An electroluminescent display (ELD) is a type of flat panel display in which a layer of electroluminescent material, such as gallium arsenide, is placed between conductive layers. When electrically excited, the material emits visible light. Electroluminescence (EL) is the optical and electrical phenomenon in which a material emits light in response to an electric current or a strong electric field. The term "electroluminescent display" is generally used here for displays based on electroluminescent materials rather than discrete LED or OLED devices. Thin film electroluminescent (TFEL) displays have a structure broadly comparable to that of passive matrix LCD and OLED displays. Transparent electroluminescent displays, marketed by Beneq as TASEL displays, use transparent electrodes.
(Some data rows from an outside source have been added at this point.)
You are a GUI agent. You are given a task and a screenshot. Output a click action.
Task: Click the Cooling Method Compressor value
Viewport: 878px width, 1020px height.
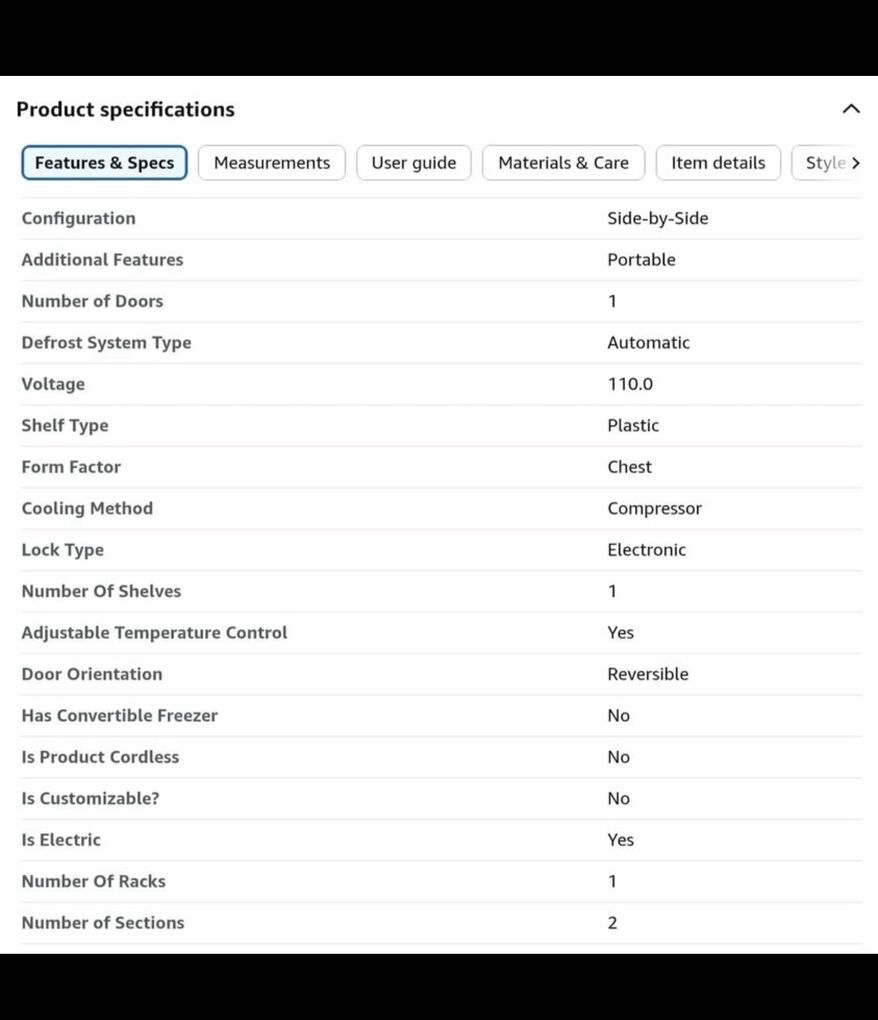point(654,508)
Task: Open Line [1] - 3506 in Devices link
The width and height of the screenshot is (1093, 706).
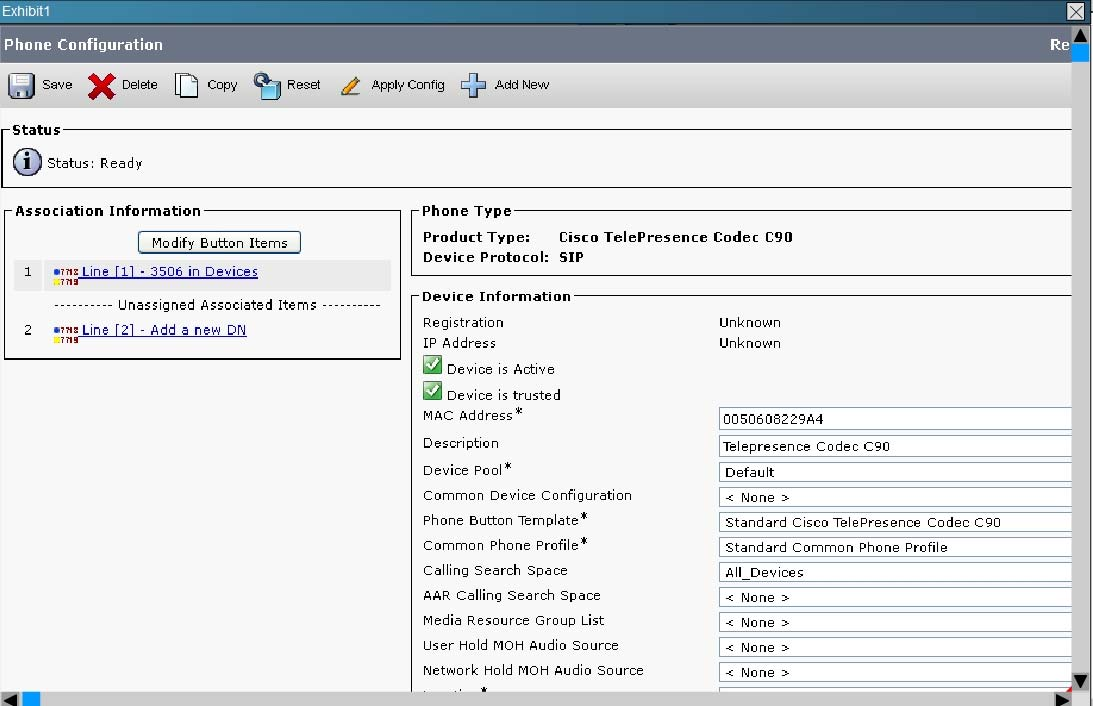Action: tap(170, 272)
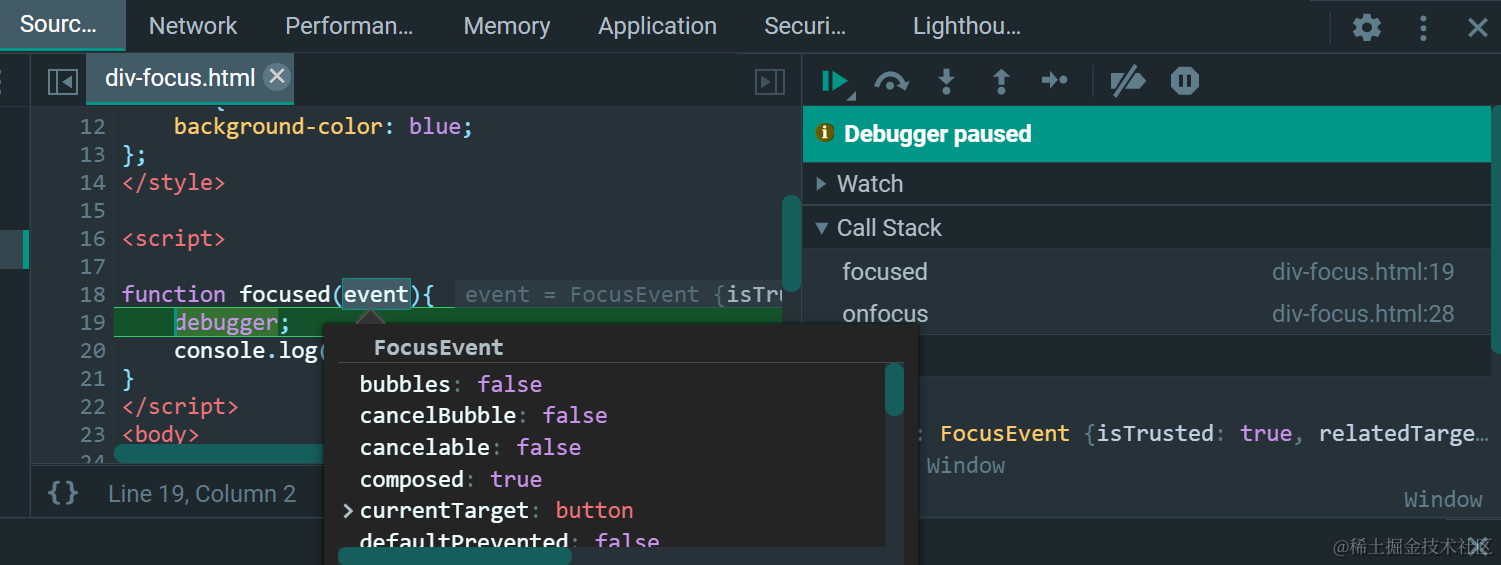Expand the Watch section
This screenshot has height=565, width=1501.
pyautogui.click(x=822, y=184)
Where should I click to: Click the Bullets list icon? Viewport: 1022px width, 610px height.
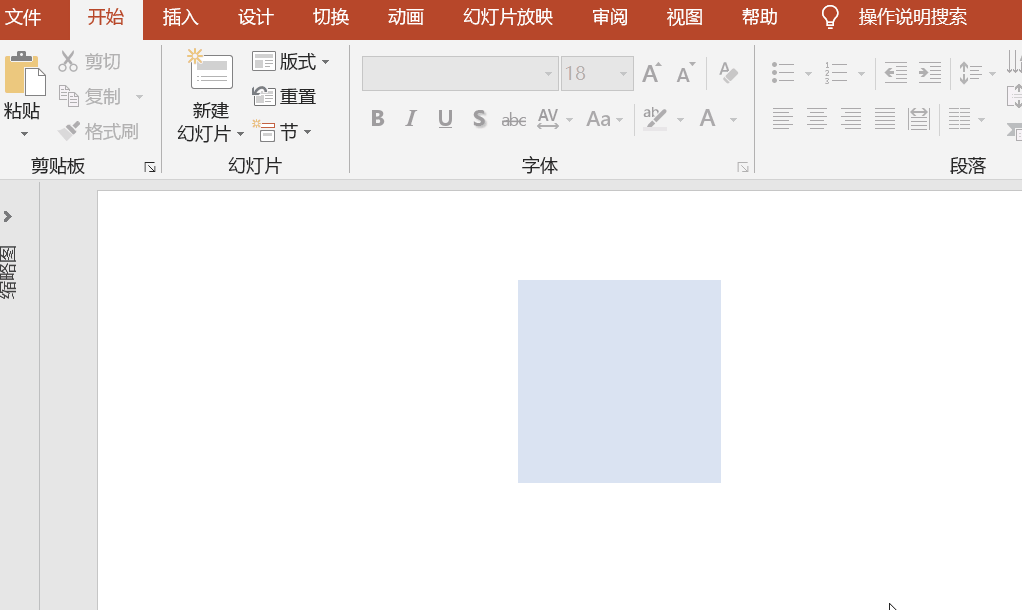pyautogui.click(x=784, y=72)
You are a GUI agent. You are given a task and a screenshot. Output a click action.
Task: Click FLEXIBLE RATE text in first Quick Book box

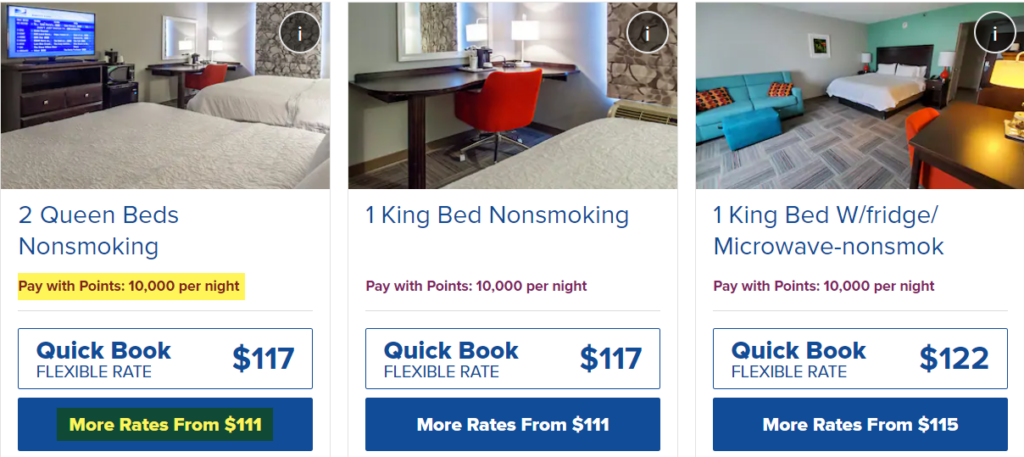94,372
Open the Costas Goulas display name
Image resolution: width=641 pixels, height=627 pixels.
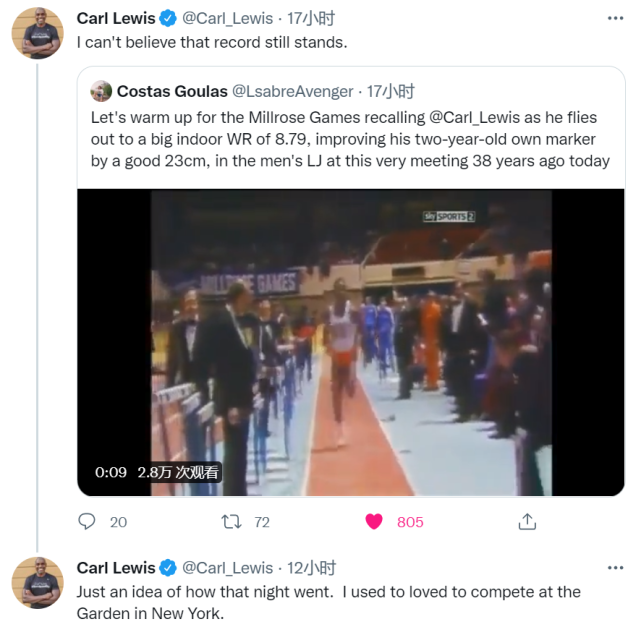click(x=172, y=92)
The structure of a TFEL is similar to that of a passive matrix LCD or OLED display, and TAESL displays are essentially transparent TEFL displays with transparent electrodes. TAESL displays can have a transparency of 80%. Both TEFL and TAESL displays use chip-on-glass technology, which mounts the display driver IC directly on one of the edges of the display. TAESL displays can be embedded onto glass sheets. Unlike LCDs, TFELs are much more rugged and can operate at temperatures from −60 to 105 °C and unlike OLEDs, TFELs can operate for 100,000 hours without considerable burn-in, retaining about 85% of their initial brightness. The electroluminescent material is deposited using atomic layer deposition, which is a process that deposits one 1-atom thick layer at a time.

==Mechanism==
EL works by electrically exciting atoms in a material, causing them to emit photons. The colour of the emitted light depends on the material used. An ELD can be constructed from parallel opaque electrode strips covered by a layer of electroluminescent material, with a second set of electrodes arranged perpendicular to the first. The upper electrodes are transparent so that the emitted light can pass through.
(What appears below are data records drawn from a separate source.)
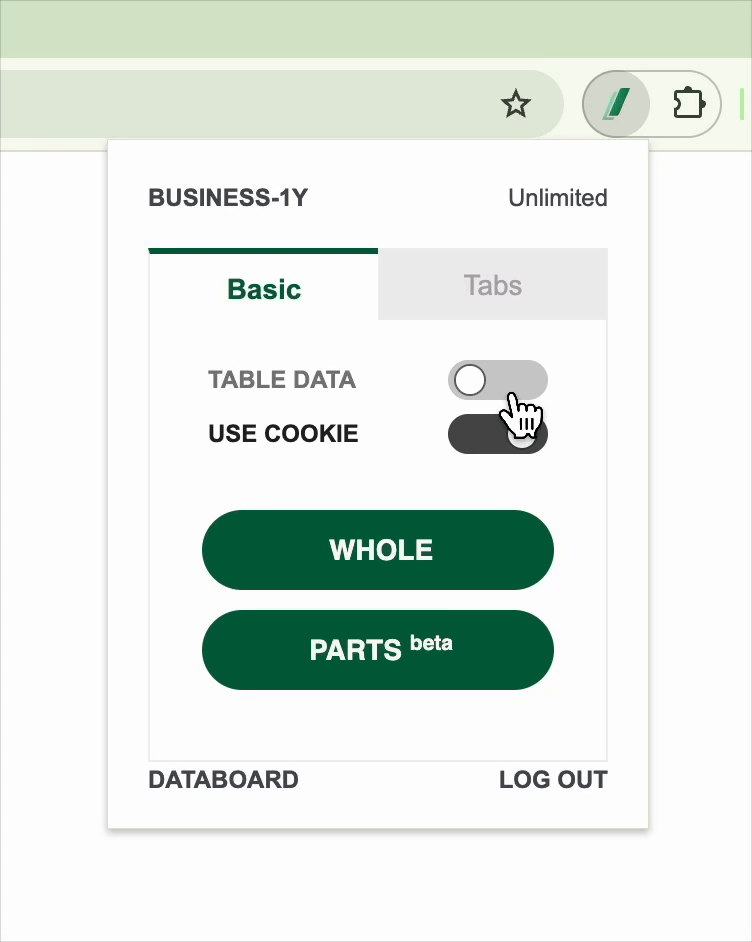Toggle the USE COOKIE switch

pos(497,434)
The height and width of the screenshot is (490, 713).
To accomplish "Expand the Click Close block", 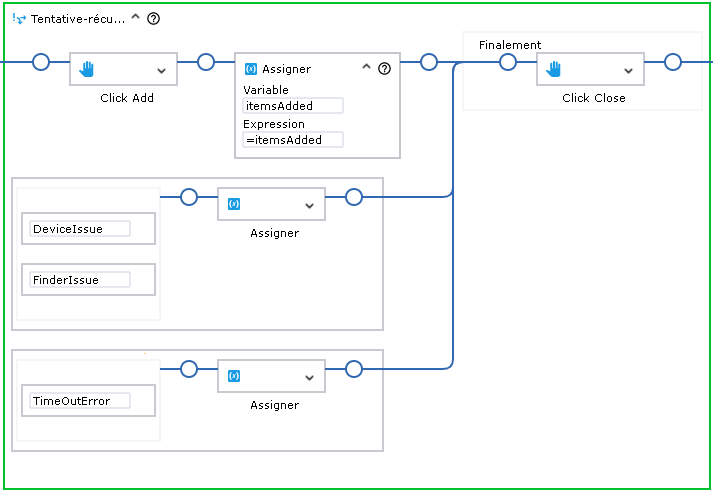I will pos(628,70).
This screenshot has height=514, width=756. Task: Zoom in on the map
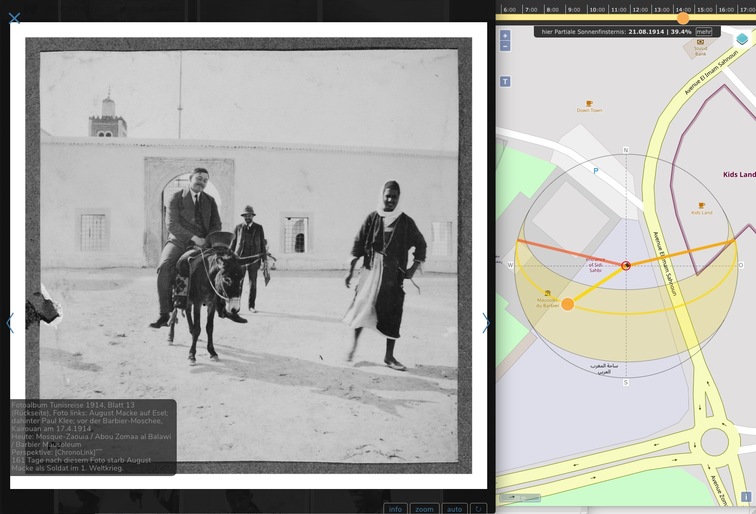coord(505,35)
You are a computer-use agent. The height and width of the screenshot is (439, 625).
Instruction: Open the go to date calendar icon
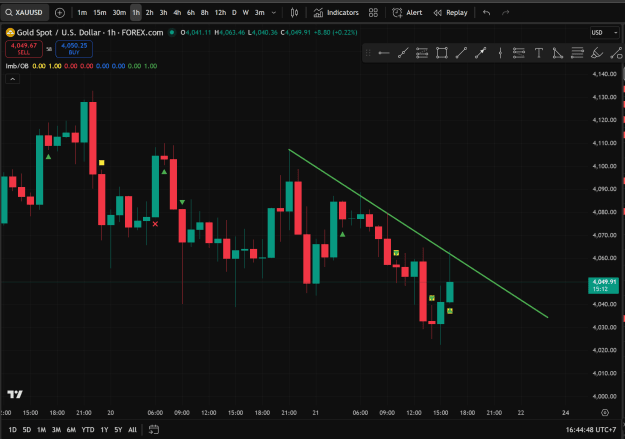pos(153,429)
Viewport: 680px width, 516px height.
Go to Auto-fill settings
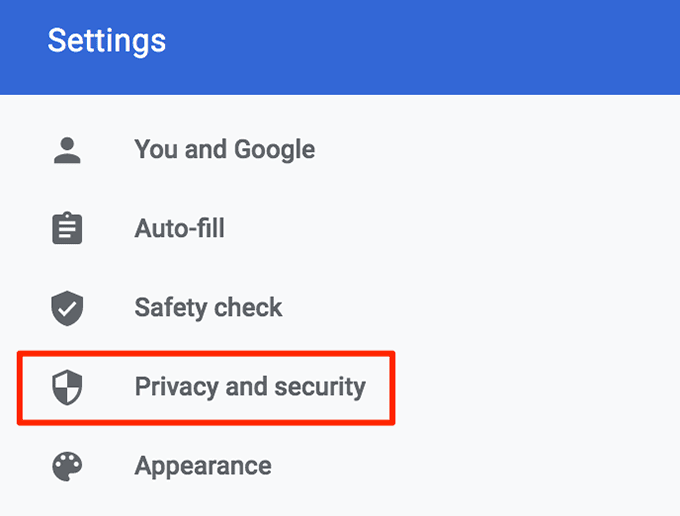click(179, 229)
The intersections of the two sets of electrodes form individually addressable display elements, or pixels.

== Uses ==
Electroluminescent displays have primarily been used in specialised applications. The display and keyboard unit of the Apollo Guidance Computer used segmented electroluminescent numerical displays. EL displays were also used to indicate speed and altitude in the cockpit of Concorde, and as floor indicators in some Otis elevators from about 1989 to 2007.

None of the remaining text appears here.